List of tasks:
1) Decide whether each statement below agrees with the passage on Tomasz Bagiński, answering yes or no and quoting the deciding words of the passage: (a) Bagiński studied architecture at the Warsaw University of Technology. (b) The Cathedral won the Academy Award for Best Animated Short Film. (c) Bagiński holds the post of creative director at Platige Image.
2) Reproduce the part of the listing that opens with the line containing "Given: Click the scrollbar up arrow" and closes with the line containing "Action: coord(24,160)".
──────── Passage to read
Tomasz "Tomek" Bagiński (, born 10 January 1976 in Białystok) is a Polish illustrator, animator, producer and director. He is a self-taught artist.

Education
Bagiński studied architecture at the Warsaw University of Technology.

Works
His first film Rain has won several local awards and became the passport to Platige Image company, in which he is a creative director. Between 1999 and 2002 he was working on his short film debut,The Cathedral, which in 2002 won the first prize at SIGGRAPH, the biggest festival of animation and special effects, and a year later was nominated for the Academy Award for Best Animated Short Film.
────────────────
──────── Data section
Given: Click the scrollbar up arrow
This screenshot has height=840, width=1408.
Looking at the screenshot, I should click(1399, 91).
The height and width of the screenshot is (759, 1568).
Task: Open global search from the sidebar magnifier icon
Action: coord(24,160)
────────────────
──────── Data section
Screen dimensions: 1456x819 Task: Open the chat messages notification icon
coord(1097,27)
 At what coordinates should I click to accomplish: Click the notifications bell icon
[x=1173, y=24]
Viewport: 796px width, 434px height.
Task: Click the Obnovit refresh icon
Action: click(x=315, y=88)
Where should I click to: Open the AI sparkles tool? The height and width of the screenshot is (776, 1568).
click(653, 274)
────────────────
Expected outputs:
1)
(a) Yes: "Bagiński studied architecture at the Warsaw University of Technology."
(b) No: "a year later was nominated for the Academy Award for Best Animated Short Film"
(c) Yes: "became the passport to Platige Image company, in which he is a creative director"

2)
Given: Click the scrollbar up arrow
This screenshot has height=840, width=1408.
Looking at the screenshot, I should click(1399, 91).
The height and width of the screenshot is (759, 1568).
Task: Open global search from the sidebar magnifier icon
Action: coord(24,160)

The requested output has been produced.